#### [EXERCISE DIRECTIONS]
Which lines of the entries below hold the word "arrow"? Report each of them.

#### [DATA]

::::::::

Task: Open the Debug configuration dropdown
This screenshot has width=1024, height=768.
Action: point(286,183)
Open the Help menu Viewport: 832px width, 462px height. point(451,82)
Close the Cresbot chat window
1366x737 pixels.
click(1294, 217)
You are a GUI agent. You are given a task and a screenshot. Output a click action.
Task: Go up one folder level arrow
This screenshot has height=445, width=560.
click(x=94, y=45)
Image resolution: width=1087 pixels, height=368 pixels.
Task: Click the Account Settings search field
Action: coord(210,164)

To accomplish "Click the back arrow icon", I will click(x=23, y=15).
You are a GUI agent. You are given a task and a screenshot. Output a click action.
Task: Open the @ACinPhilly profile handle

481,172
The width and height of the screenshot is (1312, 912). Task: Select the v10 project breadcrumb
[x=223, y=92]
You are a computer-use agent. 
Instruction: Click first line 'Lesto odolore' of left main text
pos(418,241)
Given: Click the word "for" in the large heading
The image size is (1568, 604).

::::::::

#### [ANSWER AREA]
Task: Go up one folder level arrow
To accomplish "Click the back arrow icon", I will click(x=23, y=15).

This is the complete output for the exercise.